Sunday, December 27, 2020

The most f*cked up piece of software: "no worries, we know better how you want your SOAP message parsed"

Well, as I wrote at the beginning of the previous post: at the time I had encountered the problem I did not think it would be really interesting to blog about it. So I did not.

But about one month ago we got a new business partner. We use SOAP (and in our case: still use ssaj-ri) to communicate with this partner. Messages received from that partner were failing some complex preprocessing step. Needless to say we did not have any problems with messages sent by other partners.

First we ignored the problem because this was a new partner and their messages were not compliant with some other part of the specification we relied on. We even had to make some changes to adapt our code to detect and accept their peculiar view on the specification. And at first the business partner did not send a lot of messages so we even did not notice the problem.

Eventually we noticed that all messages from that partner are failing a particular preprocessing step. When I looked at the problem I could not understand the reason for the failure. Basically, the message had several parts, each part went through the same preprocessing step, and all but one part were preprocessed successfully. One always failed.
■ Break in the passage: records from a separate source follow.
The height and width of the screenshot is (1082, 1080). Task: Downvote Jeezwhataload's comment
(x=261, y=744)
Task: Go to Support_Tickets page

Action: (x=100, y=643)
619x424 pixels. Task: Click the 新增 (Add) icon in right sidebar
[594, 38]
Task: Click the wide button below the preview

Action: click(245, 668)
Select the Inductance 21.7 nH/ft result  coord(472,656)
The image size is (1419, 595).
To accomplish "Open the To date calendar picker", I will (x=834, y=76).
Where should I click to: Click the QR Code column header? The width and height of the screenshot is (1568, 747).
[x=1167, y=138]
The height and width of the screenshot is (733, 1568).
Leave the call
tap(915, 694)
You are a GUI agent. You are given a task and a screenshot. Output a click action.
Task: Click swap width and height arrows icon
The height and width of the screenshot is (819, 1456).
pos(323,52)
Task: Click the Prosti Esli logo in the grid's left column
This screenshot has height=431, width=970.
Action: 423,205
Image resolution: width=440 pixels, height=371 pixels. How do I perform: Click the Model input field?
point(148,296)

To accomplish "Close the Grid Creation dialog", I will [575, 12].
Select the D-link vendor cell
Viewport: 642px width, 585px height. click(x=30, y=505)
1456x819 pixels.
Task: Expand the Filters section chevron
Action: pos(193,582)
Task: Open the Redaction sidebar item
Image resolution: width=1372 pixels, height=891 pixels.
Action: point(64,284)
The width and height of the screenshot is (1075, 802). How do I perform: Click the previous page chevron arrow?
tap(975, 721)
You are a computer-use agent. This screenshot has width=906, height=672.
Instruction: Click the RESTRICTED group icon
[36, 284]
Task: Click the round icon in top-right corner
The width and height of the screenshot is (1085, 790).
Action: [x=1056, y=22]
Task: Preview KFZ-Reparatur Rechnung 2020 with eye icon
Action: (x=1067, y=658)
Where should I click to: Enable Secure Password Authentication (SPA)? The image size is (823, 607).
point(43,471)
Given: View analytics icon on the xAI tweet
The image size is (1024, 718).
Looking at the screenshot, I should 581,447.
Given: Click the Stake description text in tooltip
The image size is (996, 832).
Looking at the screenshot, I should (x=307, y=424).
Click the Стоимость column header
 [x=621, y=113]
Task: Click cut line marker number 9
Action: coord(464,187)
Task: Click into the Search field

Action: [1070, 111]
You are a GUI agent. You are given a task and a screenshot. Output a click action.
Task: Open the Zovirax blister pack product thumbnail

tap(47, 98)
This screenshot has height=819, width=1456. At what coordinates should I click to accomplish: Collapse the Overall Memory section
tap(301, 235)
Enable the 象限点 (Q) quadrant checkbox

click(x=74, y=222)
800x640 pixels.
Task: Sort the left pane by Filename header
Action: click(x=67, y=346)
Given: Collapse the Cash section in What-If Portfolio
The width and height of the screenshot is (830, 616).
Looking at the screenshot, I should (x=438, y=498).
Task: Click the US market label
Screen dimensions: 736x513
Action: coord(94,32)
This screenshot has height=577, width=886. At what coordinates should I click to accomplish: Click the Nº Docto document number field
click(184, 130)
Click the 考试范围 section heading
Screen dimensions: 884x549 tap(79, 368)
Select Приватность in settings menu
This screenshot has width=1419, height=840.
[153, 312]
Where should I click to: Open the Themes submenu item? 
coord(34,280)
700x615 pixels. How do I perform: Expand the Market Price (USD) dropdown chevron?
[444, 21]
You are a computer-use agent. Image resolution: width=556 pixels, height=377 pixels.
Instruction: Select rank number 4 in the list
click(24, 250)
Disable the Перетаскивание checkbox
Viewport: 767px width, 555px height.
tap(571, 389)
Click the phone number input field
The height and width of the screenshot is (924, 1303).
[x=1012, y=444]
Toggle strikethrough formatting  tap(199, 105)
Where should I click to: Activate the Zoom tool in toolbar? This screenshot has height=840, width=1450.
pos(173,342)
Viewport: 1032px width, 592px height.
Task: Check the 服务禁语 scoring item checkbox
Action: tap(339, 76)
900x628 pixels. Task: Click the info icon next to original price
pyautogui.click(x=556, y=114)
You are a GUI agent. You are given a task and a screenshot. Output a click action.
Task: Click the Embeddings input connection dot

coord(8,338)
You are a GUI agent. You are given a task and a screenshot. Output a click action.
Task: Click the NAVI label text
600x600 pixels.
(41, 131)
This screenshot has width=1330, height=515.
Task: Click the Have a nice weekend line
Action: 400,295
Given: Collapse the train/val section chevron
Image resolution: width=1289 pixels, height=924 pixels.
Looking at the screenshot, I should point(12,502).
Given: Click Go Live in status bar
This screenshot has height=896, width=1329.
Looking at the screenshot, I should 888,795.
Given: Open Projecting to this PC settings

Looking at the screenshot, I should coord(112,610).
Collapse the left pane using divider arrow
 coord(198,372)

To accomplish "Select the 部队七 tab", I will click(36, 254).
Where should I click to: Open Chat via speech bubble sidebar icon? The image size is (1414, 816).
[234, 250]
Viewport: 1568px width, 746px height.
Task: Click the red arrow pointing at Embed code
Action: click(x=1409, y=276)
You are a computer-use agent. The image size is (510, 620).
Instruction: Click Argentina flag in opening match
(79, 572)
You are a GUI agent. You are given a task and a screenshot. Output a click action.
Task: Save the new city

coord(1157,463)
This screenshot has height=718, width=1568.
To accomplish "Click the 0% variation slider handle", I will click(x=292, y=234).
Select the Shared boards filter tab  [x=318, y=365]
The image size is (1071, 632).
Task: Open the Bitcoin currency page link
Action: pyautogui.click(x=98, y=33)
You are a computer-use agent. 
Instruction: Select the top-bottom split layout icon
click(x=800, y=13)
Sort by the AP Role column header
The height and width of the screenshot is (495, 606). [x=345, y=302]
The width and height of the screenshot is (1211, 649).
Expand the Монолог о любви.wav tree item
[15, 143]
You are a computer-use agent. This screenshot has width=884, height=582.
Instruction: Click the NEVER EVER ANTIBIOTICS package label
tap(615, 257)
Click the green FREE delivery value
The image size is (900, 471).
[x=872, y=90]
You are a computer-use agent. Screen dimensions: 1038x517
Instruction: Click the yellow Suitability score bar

I dumped the message before the preprocessing step and then preprocessed it separately, and it failed exactly the same way as in our product.

I was prepared to blame the business partner. After all, we did have a problem with them not following the specification. So I thought it is just another place where they do something incorrectly.

But I knew that the preprocessing library we use also has its issues. I had found and reported one some time ago, and it was confirmed and fixed.

So I started playing directly with this library trying to make it accept the message, but nothing helped.

Then I decided to look at the message as we receive it. I dumped it before it went to the SOAP parser and tried to preprocess it separately. Again, it failed the same way.

OK, case is closed: the business partner is to blame?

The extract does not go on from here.